Greedy Scheduling
Consider the problem of scheduling n
jobs on a 3D printer. The
turnaround time for a job is the total time from when it arrives to
when it finishes printing. Suppose that all jobs arrive at the same
time, and that we know the time that job i
will take time tᵢ
to
print once started on the printer. Prove that scheduling the jobs in
greedy order (i.e. shortest job first) minimizes the average
turnaround time.
Disjoint Sets
Consider the following alternative implimentation of the disjoint-sets data structure.
makeset ( j )
w[j] ← 1
parent[j] ← j
end
find(key)
if parent[key]≠key then
key ← find(parent [key])
end if
return key
end function
union ( x, y )
x ← find(x)
y ← find(y)
if w[x] > w[y] then
parent[y] ← x
w[x] ← w[x] + w[y]
else
parent[x] ← y
w[y] ← w[x] + w[y]
end
end
Prove that after any sequence of makeset and union operations, find(x)
takes O(log₂ n)
time.
Dynamic Programming
(Based on an exercise in Dasgupta et al.)

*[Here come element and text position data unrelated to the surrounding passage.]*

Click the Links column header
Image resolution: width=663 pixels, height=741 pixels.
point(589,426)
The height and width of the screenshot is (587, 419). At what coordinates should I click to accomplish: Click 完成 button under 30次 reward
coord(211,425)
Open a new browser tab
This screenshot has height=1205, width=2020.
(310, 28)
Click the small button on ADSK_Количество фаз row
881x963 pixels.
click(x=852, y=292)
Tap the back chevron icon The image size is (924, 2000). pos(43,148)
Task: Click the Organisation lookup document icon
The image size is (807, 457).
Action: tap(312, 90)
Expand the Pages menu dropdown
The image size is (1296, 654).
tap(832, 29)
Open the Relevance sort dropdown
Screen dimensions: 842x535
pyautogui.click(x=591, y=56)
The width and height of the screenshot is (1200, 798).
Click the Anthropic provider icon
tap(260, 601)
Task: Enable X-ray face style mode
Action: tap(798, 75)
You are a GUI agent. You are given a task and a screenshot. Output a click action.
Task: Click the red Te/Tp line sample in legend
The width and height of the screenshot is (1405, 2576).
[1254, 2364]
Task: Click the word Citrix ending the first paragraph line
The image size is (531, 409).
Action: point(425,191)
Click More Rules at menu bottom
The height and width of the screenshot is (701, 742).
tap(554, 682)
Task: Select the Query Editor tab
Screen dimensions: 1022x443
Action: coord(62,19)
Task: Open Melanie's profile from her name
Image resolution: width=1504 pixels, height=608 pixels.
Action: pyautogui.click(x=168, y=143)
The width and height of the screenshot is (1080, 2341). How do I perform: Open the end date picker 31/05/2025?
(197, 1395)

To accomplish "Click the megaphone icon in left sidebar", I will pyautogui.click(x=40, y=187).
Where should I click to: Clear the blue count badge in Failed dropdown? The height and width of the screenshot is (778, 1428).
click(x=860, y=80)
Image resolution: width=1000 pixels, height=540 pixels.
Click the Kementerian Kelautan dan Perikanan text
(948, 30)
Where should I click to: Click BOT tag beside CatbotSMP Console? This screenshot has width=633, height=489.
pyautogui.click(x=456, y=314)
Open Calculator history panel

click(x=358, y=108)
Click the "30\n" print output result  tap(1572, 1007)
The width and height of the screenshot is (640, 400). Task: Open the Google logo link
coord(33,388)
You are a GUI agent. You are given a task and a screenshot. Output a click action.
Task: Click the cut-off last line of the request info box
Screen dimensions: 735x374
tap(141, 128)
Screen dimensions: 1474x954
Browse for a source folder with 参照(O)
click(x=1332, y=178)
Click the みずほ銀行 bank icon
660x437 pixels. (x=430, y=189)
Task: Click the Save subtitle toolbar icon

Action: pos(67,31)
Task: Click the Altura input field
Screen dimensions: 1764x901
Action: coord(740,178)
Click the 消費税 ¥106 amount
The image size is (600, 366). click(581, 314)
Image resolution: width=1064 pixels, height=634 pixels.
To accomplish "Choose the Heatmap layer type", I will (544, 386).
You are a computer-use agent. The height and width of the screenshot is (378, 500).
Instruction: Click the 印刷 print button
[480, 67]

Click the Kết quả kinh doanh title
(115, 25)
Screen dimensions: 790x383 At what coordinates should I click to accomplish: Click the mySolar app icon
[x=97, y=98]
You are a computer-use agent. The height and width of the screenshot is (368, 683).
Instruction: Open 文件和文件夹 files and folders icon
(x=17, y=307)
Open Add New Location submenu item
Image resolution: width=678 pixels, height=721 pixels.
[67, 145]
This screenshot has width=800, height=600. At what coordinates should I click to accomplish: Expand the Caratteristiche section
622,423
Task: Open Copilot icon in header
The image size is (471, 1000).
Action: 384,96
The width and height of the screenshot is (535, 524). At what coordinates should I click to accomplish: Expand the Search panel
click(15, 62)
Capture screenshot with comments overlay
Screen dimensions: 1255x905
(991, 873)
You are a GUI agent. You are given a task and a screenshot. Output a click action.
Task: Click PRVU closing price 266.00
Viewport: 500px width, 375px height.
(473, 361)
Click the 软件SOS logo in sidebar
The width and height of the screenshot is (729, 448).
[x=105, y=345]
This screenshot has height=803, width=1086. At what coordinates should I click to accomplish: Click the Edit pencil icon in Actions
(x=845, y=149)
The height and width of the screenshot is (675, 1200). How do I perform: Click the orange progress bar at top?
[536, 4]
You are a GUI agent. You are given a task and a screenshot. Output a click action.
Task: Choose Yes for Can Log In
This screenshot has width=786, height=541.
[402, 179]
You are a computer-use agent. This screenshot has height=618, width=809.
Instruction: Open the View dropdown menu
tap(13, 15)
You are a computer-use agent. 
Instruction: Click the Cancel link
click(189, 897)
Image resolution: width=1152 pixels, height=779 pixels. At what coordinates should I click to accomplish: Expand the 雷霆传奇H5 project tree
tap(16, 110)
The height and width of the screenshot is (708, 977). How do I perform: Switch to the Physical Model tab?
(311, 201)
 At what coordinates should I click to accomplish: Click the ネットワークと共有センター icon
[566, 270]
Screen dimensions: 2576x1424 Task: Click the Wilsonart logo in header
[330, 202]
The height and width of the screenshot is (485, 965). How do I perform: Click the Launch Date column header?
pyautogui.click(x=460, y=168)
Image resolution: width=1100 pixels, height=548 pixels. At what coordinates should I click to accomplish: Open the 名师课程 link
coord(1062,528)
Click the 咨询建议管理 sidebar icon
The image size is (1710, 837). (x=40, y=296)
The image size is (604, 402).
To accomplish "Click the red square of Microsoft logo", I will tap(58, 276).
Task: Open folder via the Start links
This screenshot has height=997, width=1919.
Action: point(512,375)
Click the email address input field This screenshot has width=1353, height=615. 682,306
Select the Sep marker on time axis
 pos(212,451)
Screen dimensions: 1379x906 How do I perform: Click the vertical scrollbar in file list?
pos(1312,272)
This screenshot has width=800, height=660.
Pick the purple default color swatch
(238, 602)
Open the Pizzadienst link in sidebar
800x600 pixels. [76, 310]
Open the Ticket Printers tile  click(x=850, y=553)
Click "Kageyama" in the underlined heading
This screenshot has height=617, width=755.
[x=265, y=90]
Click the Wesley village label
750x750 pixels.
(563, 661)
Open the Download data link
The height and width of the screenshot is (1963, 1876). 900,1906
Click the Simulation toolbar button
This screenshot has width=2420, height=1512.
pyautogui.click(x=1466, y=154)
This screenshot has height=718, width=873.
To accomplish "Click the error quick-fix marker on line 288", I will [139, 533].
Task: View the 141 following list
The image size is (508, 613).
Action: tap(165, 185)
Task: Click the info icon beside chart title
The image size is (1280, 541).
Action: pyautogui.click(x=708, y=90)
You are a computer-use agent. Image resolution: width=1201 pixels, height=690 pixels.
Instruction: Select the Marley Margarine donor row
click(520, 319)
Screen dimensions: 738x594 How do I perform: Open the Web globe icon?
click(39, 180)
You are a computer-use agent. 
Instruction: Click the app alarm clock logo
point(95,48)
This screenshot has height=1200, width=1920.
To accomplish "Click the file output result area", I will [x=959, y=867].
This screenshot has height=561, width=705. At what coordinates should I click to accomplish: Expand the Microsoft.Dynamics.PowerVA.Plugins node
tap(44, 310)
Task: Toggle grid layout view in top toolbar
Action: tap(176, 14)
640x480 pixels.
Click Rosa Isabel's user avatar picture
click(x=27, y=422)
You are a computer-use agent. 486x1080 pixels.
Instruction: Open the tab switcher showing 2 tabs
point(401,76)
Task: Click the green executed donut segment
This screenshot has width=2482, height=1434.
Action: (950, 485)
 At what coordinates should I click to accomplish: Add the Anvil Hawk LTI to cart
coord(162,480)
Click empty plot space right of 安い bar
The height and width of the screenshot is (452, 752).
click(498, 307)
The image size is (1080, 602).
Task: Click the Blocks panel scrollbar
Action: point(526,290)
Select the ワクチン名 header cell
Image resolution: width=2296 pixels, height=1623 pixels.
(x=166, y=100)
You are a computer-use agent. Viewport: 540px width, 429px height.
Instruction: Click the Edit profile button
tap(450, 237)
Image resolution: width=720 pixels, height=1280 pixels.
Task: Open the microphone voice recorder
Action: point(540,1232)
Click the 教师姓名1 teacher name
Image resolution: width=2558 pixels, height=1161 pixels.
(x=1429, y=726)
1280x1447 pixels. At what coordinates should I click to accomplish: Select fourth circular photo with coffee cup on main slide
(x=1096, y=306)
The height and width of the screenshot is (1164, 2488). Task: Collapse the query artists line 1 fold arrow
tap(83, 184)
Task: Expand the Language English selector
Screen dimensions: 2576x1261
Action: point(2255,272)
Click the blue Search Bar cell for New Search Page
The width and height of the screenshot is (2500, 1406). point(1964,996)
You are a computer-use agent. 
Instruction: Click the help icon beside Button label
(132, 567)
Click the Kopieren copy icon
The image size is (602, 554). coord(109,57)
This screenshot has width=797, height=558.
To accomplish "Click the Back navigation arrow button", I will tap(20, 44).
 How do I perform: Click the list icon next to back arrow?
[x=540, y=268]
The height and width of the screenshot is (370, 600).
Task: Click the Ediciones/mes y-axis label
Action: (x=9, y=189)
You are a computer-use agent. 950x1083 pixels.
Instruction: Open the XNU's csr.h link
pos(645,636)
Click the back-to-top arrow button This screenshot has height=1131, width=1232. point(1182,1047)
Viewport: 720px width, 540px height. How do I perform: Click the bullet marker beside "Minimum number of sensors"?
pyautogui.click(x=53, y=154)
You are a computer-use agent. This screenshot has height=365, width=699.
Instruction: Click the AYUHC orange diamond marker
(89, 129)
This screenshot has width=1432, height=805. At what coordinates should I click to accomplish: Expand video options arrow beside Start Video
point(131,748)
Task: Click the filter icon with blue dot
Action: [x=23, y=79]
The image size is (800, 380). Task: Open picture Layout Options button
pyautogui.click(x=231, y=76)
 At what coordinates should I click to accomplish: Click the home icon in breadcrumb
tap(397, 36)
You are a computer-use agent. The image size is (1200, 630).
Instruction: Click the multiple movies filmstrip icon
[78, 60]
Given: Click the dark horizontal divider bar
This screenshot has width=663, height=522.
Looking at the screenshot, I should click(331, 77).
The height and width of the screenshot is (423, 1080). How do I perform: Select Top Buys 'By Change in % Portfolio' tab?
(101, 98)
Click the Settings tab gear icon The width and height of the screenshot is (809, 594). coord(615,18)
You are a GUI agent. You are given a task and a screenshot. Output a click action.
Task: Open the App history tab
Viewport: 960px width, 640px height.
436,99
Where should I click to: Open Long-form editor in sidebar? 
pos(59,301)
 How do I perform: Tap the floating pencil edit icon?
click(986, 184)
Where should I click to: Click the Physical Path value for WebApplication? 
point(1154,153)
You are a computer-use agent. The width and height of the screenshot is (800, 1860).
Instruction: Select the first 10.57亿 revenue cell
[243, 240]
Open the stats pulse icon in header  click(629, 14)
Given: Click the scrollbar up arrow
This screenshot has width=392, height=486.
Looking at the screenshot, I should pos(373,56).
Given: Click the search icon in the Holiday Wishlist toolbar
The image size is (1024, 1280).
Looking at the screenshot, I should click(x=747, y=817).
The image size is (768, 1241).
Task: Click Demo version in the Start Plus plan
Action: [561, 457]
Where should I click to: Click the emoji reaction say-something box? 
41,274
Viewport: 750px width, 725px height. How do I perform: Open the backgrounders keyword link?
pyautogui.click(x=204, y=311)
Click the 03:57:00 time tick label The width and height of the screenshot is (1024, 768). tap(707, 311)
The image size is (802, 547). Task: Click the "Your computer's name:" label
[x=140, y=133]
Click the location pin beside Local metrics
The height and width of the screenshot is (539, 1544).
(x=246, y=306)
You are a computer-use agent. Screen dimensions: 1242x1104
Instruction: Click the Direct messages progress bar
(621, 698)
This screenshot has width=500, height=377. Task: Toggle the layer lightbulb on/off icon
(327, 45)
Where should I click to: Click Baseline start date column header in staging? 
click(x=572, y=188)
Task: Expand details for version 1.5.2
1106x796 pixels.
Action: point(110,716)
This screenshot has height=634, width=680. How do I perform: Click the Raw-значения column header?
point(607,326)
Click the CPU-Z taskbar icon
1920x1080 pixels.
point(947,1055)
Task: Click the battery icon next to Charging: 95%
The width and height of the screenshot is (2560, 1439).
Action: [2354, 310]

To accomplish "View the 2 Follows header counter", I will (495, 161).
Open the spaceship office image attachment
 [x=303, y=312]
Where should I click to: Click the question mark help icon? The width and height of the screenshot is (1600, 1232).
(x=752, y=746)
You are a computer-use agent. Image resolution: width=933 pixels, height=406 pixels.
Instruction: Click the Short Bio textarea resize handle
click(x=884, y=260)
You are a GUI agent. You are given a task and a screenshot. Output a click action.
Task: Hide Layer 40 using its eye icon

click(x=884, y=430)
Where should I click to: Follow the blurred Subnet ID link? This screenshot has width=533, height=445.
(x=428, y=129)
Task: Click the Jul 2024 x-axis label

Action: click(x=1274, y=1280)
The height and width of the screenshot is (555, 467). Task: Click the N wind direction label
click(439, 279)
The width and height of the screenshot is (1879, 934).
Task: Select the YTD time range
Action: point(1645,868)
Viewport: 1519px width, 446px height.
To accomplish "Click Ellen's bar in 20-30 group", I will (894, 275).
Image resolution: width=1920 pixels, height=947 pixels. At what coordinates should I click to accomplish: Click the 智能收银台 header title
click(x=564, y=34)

You are driving across Canada, on the the Transcanada Highway. There
are hotels at kilometer a₁ < a₂ < … < aₙ
. You need to choose a
hotel to stop at every night, with the restriction that on the last
night you have arrived at kilometer aₙ
. You have a strange car
rental agreement that allows you to drive 500 km a day, but penalizes
you (500-x)²/500
dollars if you travel more or less than that in a
day. Give an efficient algorithm to determine the sequence of hotels
that minimizes the total penalties, assuming that only you travel
forward each day.
Explain your algorithm's correctness, and analyse its time complexity.